[MATERIAL PROVIDED]

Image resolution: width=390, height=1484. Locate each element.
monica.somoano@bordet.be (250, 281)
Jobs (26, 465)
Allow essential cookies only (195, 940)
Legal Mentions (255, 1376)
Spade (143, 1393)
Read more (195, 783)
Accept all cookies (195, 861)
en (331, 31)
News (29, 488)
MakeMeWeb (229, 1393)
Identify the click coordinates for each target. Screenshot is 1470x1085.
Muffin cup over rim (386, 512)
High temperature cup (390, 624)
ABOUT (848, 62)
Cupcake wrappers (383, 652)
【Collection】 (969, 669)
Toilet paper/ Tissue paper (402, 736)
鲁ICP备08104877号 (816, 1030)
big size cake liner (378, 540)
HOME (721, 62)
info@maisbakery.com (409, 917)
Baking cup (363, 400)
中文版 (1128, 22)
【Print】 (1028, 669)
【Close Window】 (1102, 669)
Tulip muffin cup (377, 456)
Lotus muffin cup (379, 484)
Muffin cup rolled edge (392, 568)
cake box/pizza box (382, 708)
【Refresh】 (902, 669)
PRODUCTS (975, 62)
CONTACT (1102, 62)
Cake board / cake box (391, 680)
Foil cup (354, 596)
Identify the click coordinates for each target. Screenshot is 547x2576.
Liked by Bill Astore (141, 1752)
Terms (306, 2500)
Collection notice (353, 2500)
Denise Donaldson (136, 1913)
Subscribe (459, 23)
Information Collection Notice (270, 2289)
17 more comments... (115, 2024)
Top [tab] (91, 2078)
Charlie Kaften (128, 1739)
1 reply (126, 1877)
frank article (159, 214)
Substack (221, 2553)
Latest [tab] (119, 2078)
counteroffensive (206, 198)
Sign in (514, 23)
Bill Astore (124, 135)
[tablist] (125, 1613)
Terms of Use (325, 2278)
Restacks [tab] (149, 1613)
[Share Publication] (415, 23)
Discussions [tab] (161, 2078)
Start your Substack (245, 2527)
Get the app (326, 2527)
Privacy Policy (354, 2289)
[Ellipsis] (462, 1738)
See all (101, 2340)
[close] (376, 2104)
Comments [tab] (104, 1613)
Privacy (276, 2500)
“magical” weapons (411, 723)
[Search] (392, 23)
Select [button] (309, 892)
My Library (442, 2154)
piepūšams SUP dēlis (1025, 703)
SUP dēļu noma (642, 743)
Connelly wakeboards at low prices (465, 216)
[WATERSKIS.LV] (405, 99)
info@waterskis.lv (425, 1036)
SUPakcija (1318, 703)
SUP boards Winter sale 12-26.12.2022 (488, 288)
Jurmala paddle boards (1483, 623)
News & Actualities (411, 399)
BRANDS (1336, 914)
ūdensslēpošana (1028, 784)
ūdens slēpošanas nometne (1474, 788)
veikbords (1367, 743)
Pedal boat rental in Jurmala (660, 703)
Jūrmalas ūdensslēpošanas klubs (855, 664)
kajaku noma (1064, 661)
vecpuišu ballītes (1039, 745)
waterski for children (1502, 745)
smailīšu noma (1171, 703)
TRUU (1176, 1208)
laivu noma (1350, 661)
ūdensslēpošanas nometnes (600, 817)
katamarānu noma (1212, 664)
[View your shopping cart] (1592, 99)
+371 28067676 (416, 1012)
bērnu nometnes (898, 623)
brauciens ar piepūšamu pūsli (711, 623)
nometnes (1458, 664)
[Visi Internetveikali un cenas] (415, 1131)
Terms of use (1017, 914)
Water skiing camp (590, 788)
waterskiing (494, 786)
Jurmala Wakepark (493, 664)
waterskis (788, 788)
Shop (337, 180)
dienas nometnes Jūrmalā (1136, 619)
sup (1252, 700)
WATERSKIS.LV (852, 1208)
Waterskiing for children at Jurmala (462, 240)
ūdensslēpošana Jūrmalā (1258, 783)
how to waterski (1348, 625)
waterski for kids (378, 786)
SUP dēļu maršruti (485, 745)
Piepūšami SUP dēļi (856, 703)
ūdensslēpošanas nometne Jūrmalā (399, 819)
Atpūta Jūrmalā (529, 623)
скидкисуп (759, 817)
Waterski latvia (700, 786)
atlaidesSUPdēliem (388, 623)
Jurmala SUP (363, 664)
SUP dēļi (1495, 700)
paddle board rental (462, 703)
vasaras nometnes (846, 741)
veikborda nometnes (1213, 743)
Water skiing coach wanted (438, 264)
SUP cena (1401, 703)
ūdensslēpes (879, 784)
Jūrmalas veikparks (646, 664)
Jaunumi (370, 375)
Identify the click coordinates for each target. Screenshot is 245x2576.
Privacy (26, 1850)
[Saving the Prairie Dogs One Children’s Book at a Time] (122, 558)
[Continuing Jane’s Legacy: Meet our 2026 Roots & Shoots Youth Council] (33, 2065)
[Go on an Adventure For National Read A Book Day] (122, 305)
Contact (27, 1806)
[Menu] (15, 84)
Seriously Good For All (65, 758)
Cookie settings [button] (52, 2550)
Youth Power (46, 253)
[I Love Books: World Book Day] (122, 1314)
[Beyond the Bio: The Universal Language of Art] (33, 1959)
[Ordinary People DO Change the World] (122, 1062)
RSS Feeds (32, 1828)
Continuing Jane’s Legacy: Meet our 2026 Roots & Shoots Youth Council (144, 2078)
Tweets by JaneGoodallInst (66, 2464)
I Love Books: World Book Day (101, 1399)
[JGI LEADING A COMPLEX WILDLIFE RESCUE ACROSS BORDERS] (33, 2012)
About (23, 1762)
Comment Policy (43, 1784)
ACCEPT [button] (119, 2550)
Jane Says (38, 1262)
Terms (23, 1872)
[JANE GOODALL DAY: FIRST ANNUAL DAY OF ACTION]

[/MATERIAL PROVIDED]

● **WORK REQUEST**
With nothing added or dropped, write out every entry.

● **ANSWER TO THE EXERCISE**
Image resolution: width=390, height=1484. Locate each element.
monica.somoano@bordet.be (250, 281)
Jobs (26, 465)
Allow essential cookies only (195, 940)
Legal Mentions (255, 1376)
Spade (143, 1393)
Read more (195, 783)
Accept all cookies (195, 861)
en (331, 31)
News (29, 488)
MakeMeWeb (229, 1393)
Identify the click coordinates for each target. Screenshot is 1470x1085.
Muffin cup over rim (386, 512)
High temperature cup (390, 624)
ABOUT (848, 62)
Cupcake wrappers (383, 652)
【Collection】 (969, 669)
Toilet paper/ Tissue paper (402, 736)
鲁ICP备08104877号 (816, 1030)
big size cake liner (378, 540)
HOME (721, 62)
info@maisbakery.com (409, 917)
Baking cup (363, 400)
中文版 (1128, 22)
【Print】 (1028, 669)
【Close Window】 (1102, 669)
Tulip muffin cup (377, 456)
Lotus muffin cup (379, 484)
Muffin cup rolled edge (392, 568)
cake box/pizza box (382, 708)
【Refresh】 (902, 669)
PRODUCTS (975, 62)
CONTACT (1102, 62)
Cake board / cake box (391, 680)
Foil cup (354, 596)
Identify the click coordinates for each target. Screenshot is 547x2576.
Liked by Bill Astore (141, 1752)
Terms (306, 2500)
Collection notice (353, 2500)
Denise Donaldson (136, 1913)
Subscribe (459, 23)
Information Collection Notice (270, 2289)
17 more comments... (115, 2024)
Top [tab] (91, 2078)
Charlie Kaften (128, 1739)
1 reply (126, 1877)
frank article (159, 214)
Substack (221, 2553)
Latest [tab] (119, 2078)
counteroffensive (206, 198)
Sign in (514, 23)
Bill Astore (124, 135)
[tablist] (125, 1613)
Terms of Use (325, 2278)
Restacks [tab] (149, 1613)
[Share Publication] (415, 23)
Discussions [tab] (161, 2078)
Start your Substack (245, 2527)
Get the app (326, 2527)
Privacy Policy (354, 2289)
[Ellipsis] (462, 1738)
See all (101, 2340)
[close] (376, 2104)
Comments [tab] (104, 1613)
Privacy (276, 2500)
“magical” weapons (411, 723)
[Search] (392, 23)
Select [button] (309, 892)
My Library (442, 2154)
piepūšams SUP dēlis (1025, 703)
SUP dēļu noma (642, 743)
Connelly wakeboards at low prices (465, 216)
[WATERSKIS.LV] (405, 99)
info@waterskis.lv (425, 1036)
SUPakcija (1318, 703)
SUP boards Winter sale 12-26.12.2022 (488, 288)
Jurmala paddle boards (1483, 623)
News & Actualities (411, 399)
BRANDS (1336, 914)
ūdensslēpošana (1028, 784)
ūdens slēpošanas nometne (1474, 788)
veikbords (1367, 743)
Pedal boat rental in Jurmala (660, 703)
Jūrmalas ūdensslēpošanas klubs (855, 664)
kajaku noma (1064, 661)
vecpuišu ballītes (1039, 745)
waterski for children (1502, 745)
smailīšu noma (1171, 703)
TRUU (1176, 1208)
laivu noma (1350, 661)
ūdensslēpošanas nometnes (600, 817)
katamarānu noma (1212, 664)
[View your shopping cart] (1592, 99)
+371 28067676 (416, 1012)
bērnu nometnes (898, 623)
brauciens ar piepūšamu pūsli (711, 623)
nometnes (1458, 664)
[Visi Internetveikali un cenas] (415, 1131)
Terms of use (1017, 914)
Water skiing camp (590, 788)
waterskiing (494, 786)
Jurmala Wakepark (493, 664)
waterskis (788, 788)
Shop (337, 180)
dienas nometnes Jūrmalā (1136, 619)
sup (1252, 700)
WATERSKIS.LV (852, 1208)
Waterskiing for children at Jurmala (462, 240)
ūdensslēpošana Jūrmalā (1258, 783)
how to waterski (1348, 625)
waterski for kids (378, 786)
SUP dēļu maršruti (485, 745)
Piepūšami SUP dēļi (856, 703)
ūdensslēpošanas nometne Jūrmalā (399, 819)
Atpūta Jūrmalā (529, 623)
скидкисуп (759, 817)
Waterski latvia (700, 786)
atlaidesSUPdēliem (388, 623)
Jurmala SUP (363, 664)
SUP dēļi (1495, 700)
paddle board rental (462, 703)
vasaras nometnes (846, 741)
veikborda nometnes (1213, 743)
Water skiing coach wanted (438, 264)
SUP cena (1401, 703)
ūdensslēpes (879, 784)
Jūrmalas veikparks (646, 664)
Jaunumi (370, 375)
Identify the click coordinates for each target. Screenshot is 245x2576.
Privacy (26, 1850)
[Saving the Prairie Dogs One Children’s Book at a Time] (122, 558)
[Continuing Jane’s Legacy: Meet our 2026 Roots & Shoots Youth Council] (33, 2065)
[Go on an Adventure For National Read A Book Day] (122, 305)
Contact (27, 1806)
[Menu] (15, 84)
Seriously Good For All (65, 758)
Cookie settings [button] (52, 2550)
Youth Power (46, 253)
[I Love Books: World Book Day] (122, 1314)
[Beyond the Bio: The Universal Language of Art] (33, 1959)
[Ordinary People DO Change the World] (122, 1062)
RSS Feeds (32, 1828)
Continuing Jane’s Legacy: Meet our 2026 Roots & Shoots Youth Council (144, 2078)
Tweets by JaneGoodallInst (66, 2464)
I Love Books: World Book Day (101, 1399)
[JGI LEADING A COMPLEX WILDLIFE RESCUE ACROSS BORDERS] (33, 2012)
About (23, 1762)
Comment Policy (43, 1784)
ACCEPT [button] (119, 2550)
Jane Says (38, 1262)
Terms (23, 1872)
[JANE GOODALL DAY: FIRST ANNUAL DAY OF ACTION]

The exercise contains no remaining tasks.